WORK ORDER:
Repeat only the lines below from the one that contains "Image resolution: width=1891" through the final line, exactly. Omit pictures.

SUPPLIED DATA:
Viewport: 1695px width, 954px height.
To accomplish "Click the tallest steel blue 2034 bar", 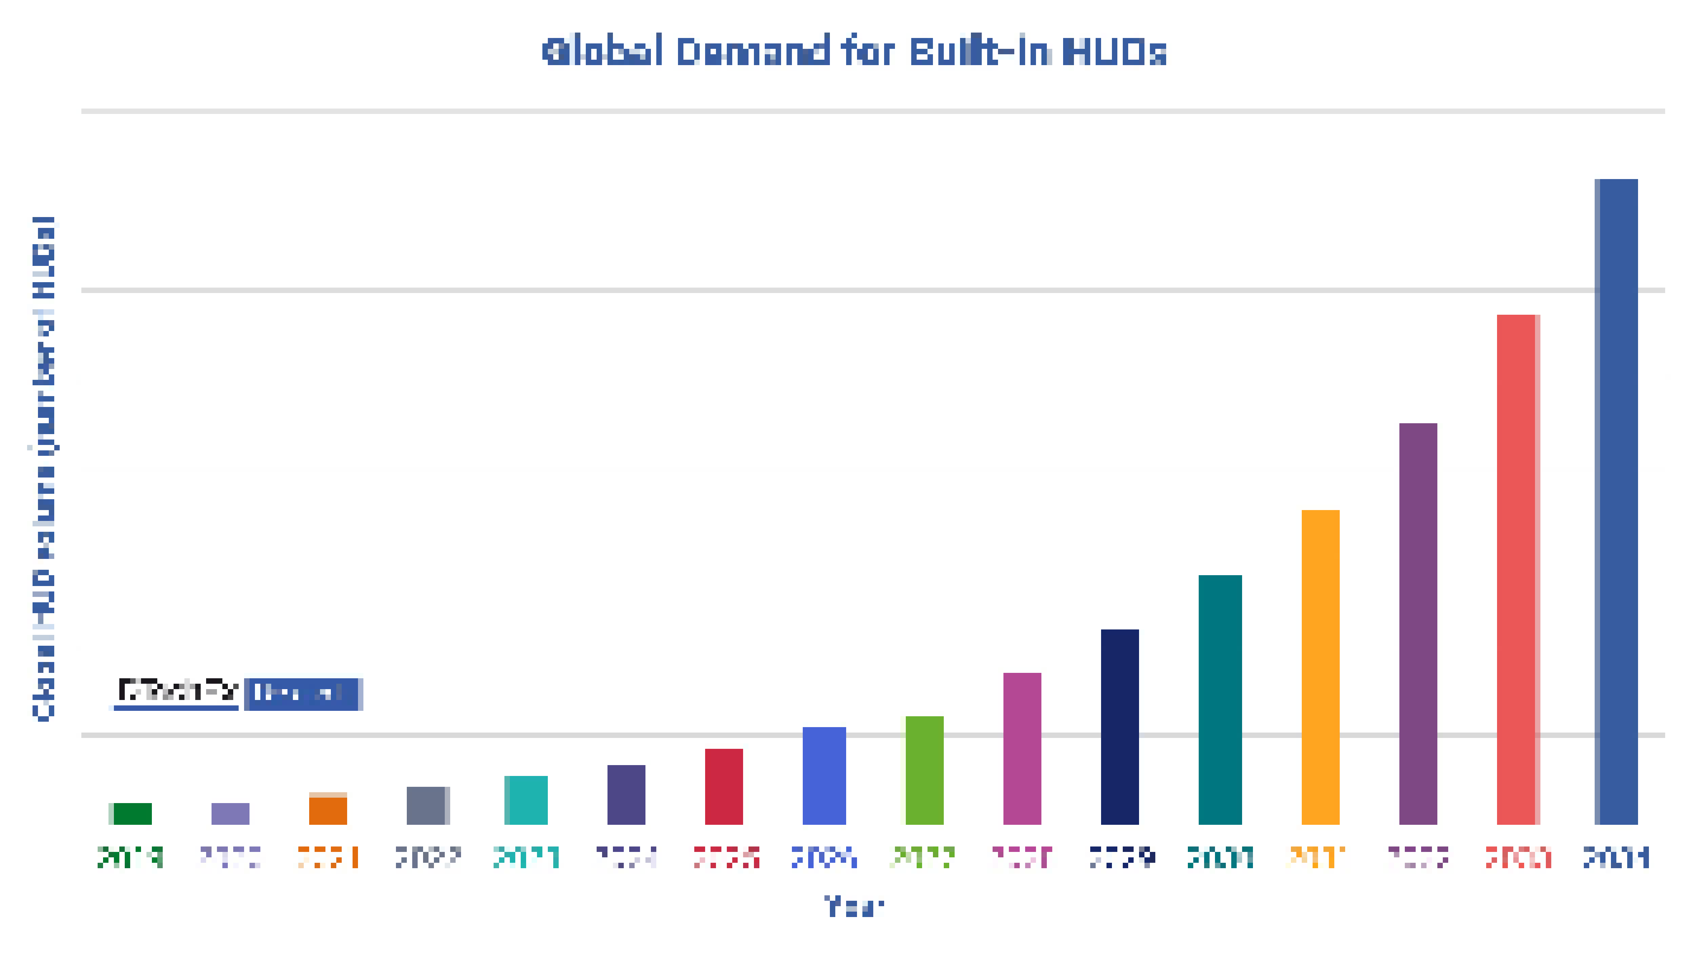I will click(1617, 501).
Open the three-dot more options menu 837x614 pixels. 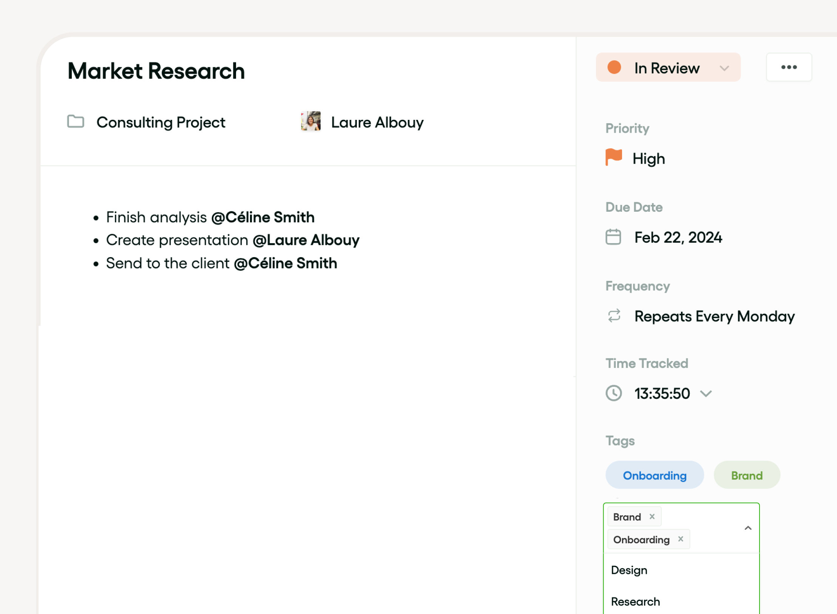tap(789, 67)
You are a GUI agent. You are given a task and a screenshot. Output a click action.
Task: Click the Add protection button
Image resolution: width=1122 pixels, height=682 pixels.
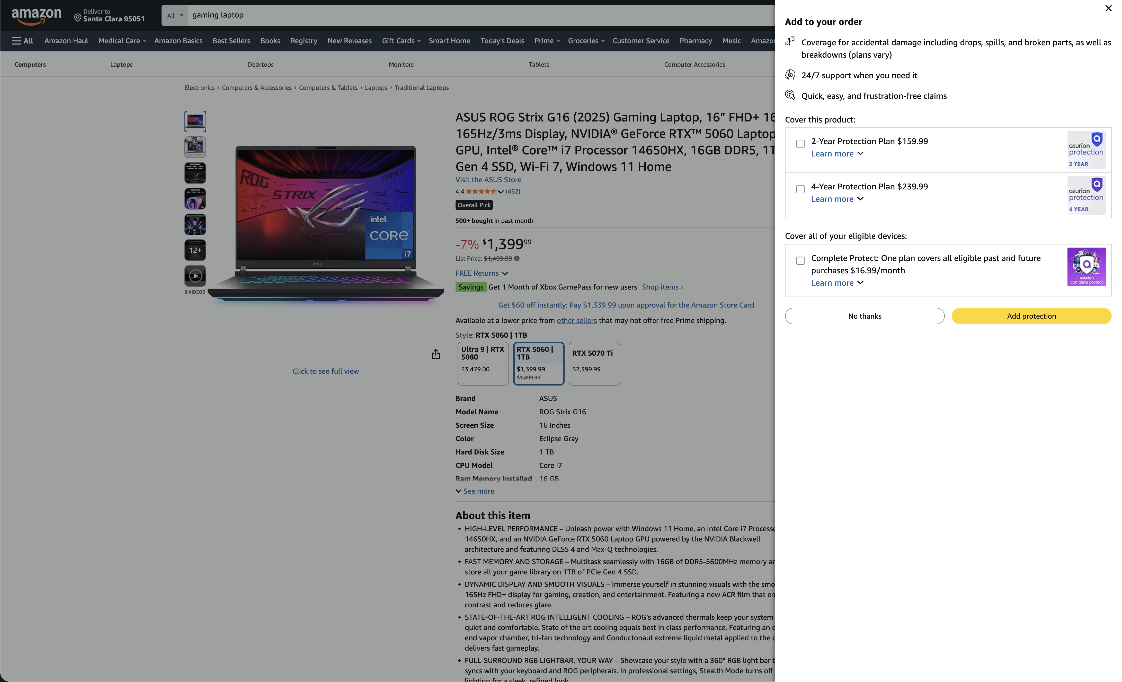coord(1031,316)
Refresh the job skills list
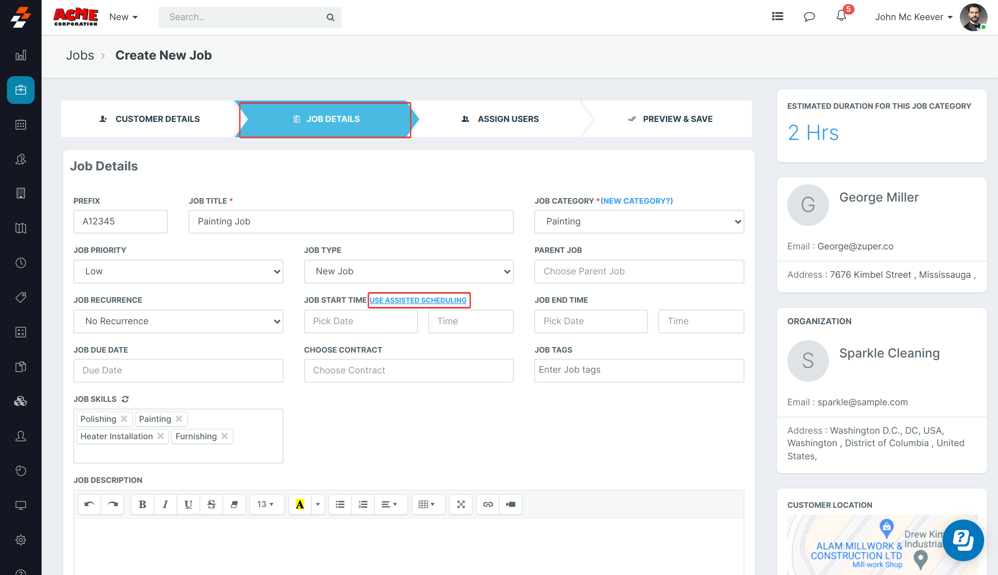 tap(125, 399)
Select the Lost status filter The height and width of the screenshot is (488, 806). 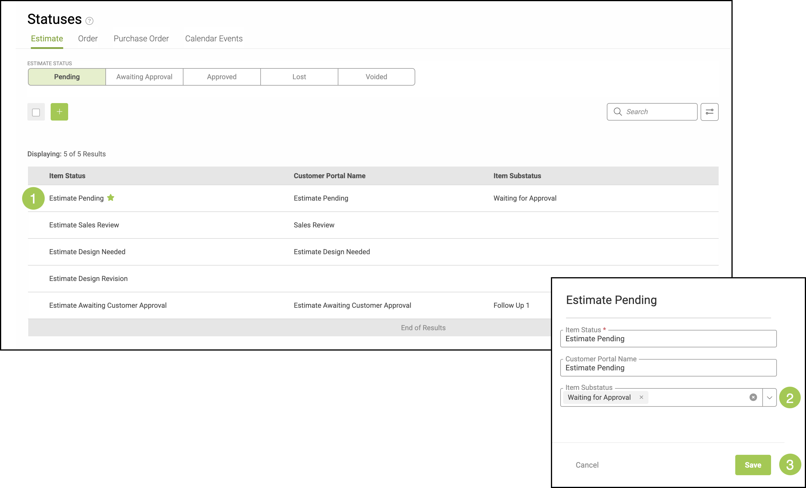click(299, 77)
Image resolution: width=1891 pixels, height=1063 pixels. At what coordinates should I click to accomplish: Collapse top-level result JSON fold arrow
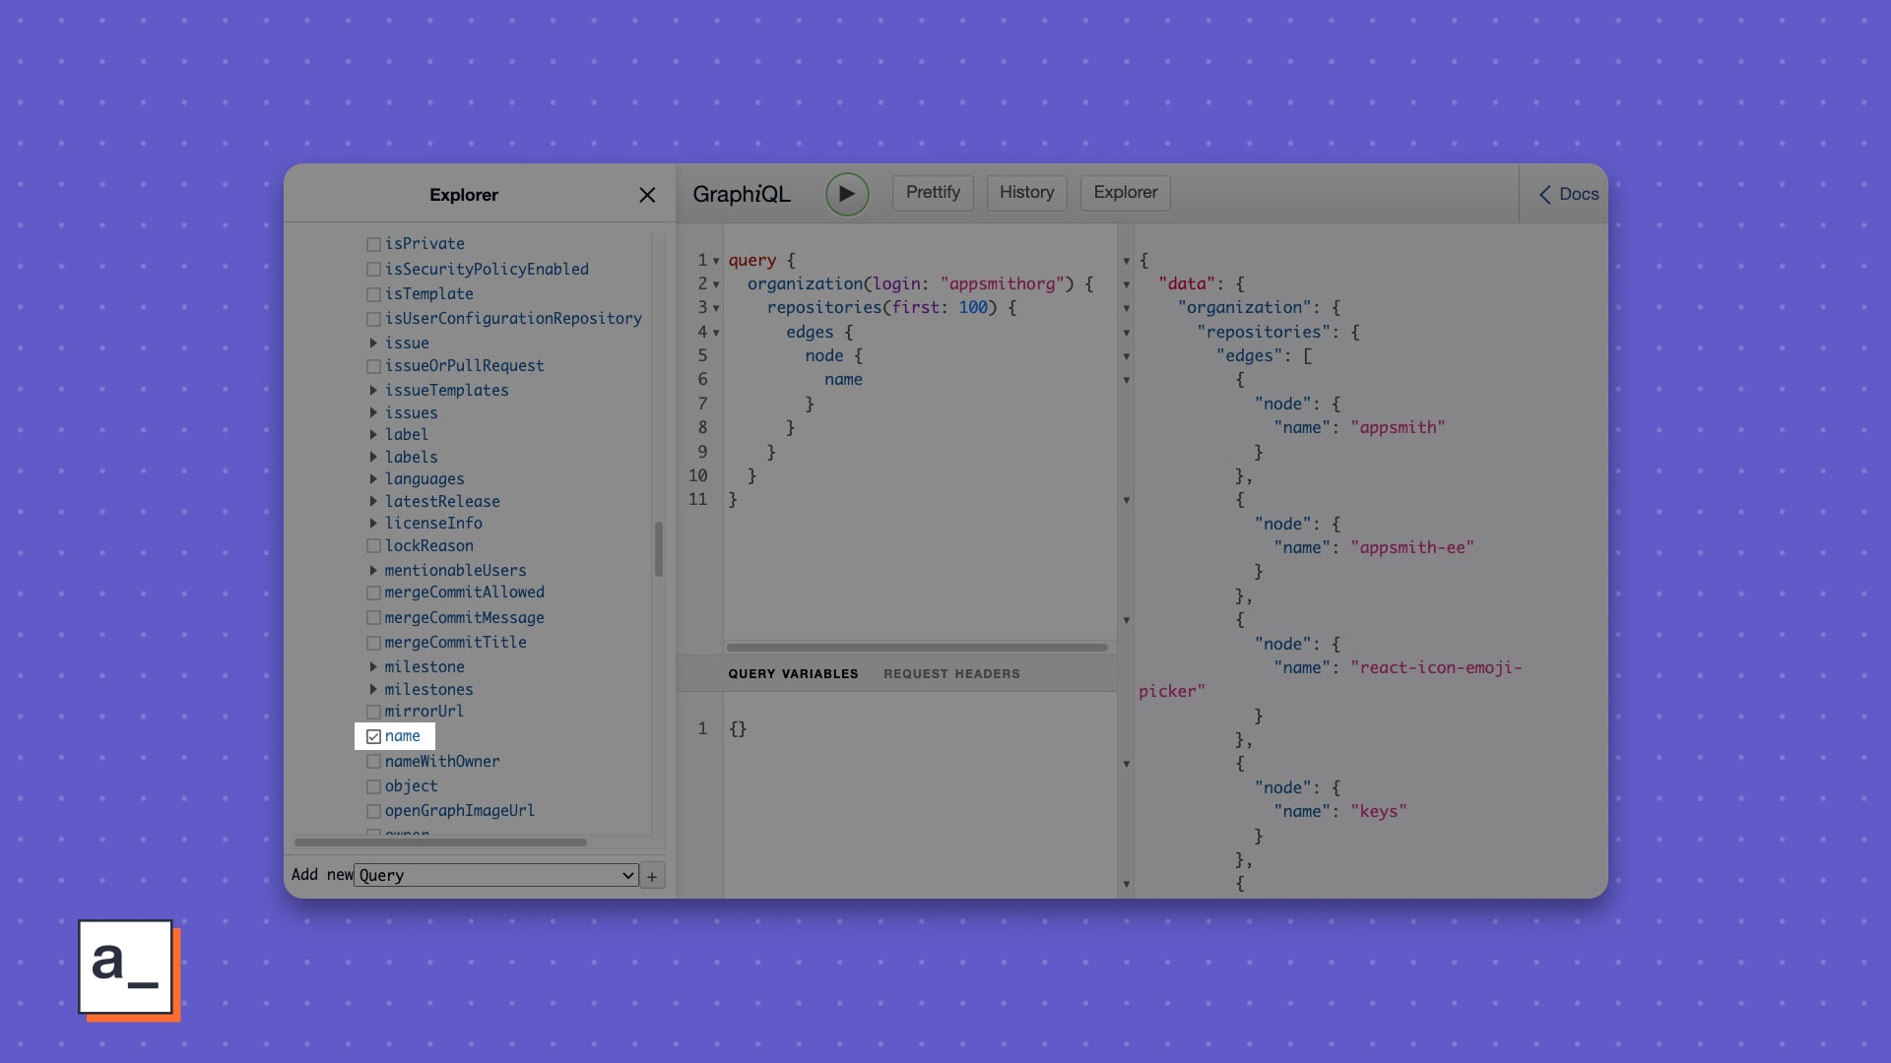tap(1126, 261)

ANSWER SPACE:
Image resolution: width=1891 pixels, height=1063 pixels. At what coordinates should I click to accomplish: Collapse top-level result JSON fold arrow
tap(1126, 261)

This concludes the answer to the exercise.